In a published decision, the Minnesota Court of Appeals upheld the lower court stating:

"Minn. Stat. § 171.19 provides, in pertinent part:

Any person whose driver’s license has been refused, revoked, suspended, canceled, or disqualified by the commissioner, except where the license is revoked or disqualified under section 169A. 52, 171.177, or 171.186, may file a petition for a hearing in the matter in the district court."

"First, Reihs asserts that extending a license-revocation period constitutes a 'revocation' under Minn. Stat. § 171.19 because there is “no material difference” between   a revocation and an extension of revocation. He suggests that an extension of a revocation period is, effectively, a 're-revocation.' We disagree."

The appellate court reviewed various definitions of revocation and found, "...'revocation' plainly means the initial act or instance of withdrawing a person’s driver’s license. Because an extension of a revocation period is not an initial instance of license withdrawal but a continuation of a withdrawal that has already occurred, it is a distinct and separate action from the revocation itself. Simply put, a revocation extension does not alter the license status of the revoked person. Accordingly, we conclude that the plain meaning of the term “revocation,” as used in Minn. Stat. § 171.19, does not include an extension of a driver’s license revocation issued pursuant to Minn. Stat. § 171.306, subd. 5(a)."

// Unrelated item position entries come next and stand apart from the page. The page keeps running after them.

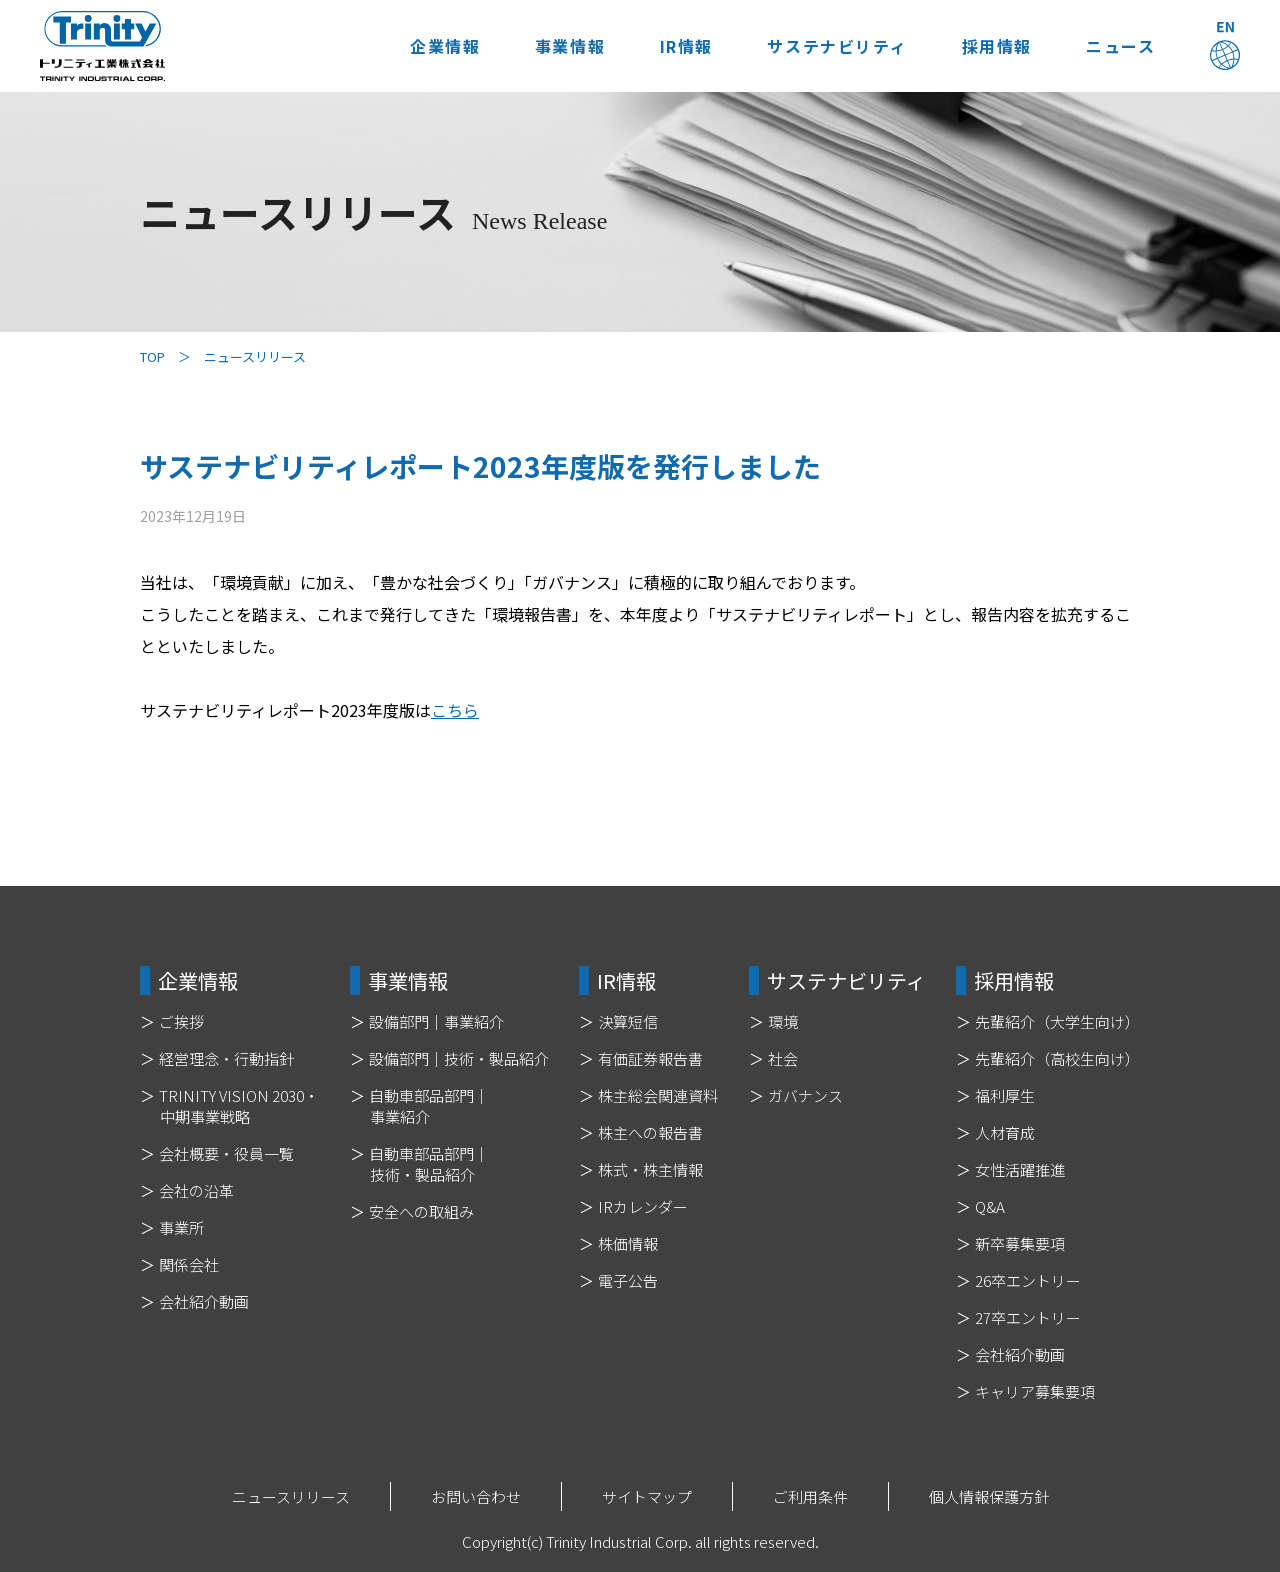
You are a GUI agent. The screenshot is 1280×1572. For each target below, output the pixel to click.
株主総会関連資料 (658, 1095)
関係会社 (189, 1264)
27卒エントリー (1028, 1317)
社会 (783, 1058)
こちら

"Second, Reihs argues that, if an extension of revocation is not a “revocation” under Minn. Stat. § 171.19, it is a “de facto refusal to restore [his] license.” This argument is no more convincing."

"Like “revocation,” the term “refusal” is not statutorily defined. See Minn. Stat. § 171.01. Dictionaries define it as “[t]he act or an instance of refusing,” The American Heritage Dictionary of the English Language 1478, and “a denial or rejection of something demanded or offered,” 13 The Oxford English Dictionary 494. To “refuse” means to “indicate unwillingness to do, accept, give, or allow,” The American Heritage Dictionary of the English Language 1478, and to “decline to take or accept (something offered or presented); to reject [an] offer,” 13 The Oxford English Dictionary 495."

"The ordinary meaning of the term “refusal” clearly contemplates an action taken in response to a preceding request, application, or demand. Indeed, “indicating] unwillingness” and “declining] to accept” are both affirmative, responsive actions. Similarly, both definitional phrases imply discretion on the part of the refuser. It follows that an extension of revocation issued due to a violation of the interlock-program guidelines cannot be a “refusal.” This is so because an extension does not arise from any sort of request or application and it does not depend on the exercise of the commissioner’s discretion. Minn. Stat. § 171.306, subd. 5(a) (stating “[i]f a program participant. . . violates the program guidelines . . ., the commissioner shall extend the person’s revocation period” (emphasis added)). We conclude that the plain meaning of the term “refusal,” as used in Minn. Stat. § 171.19, does not encompass an extension of a driver’s license revocation issued under Minn. Stat. § 171.306, subd. 5(a). 

"A district court lacks subject-matter jurisdiction under Minn. Stat. § 171.19 to review the extension of a driver’s license-revocation period. Accordingly, the district court did not err by denying Reihs’s petition."

Moral Of The Story: Once you are in the program, the Courts are not going to help you get out of it.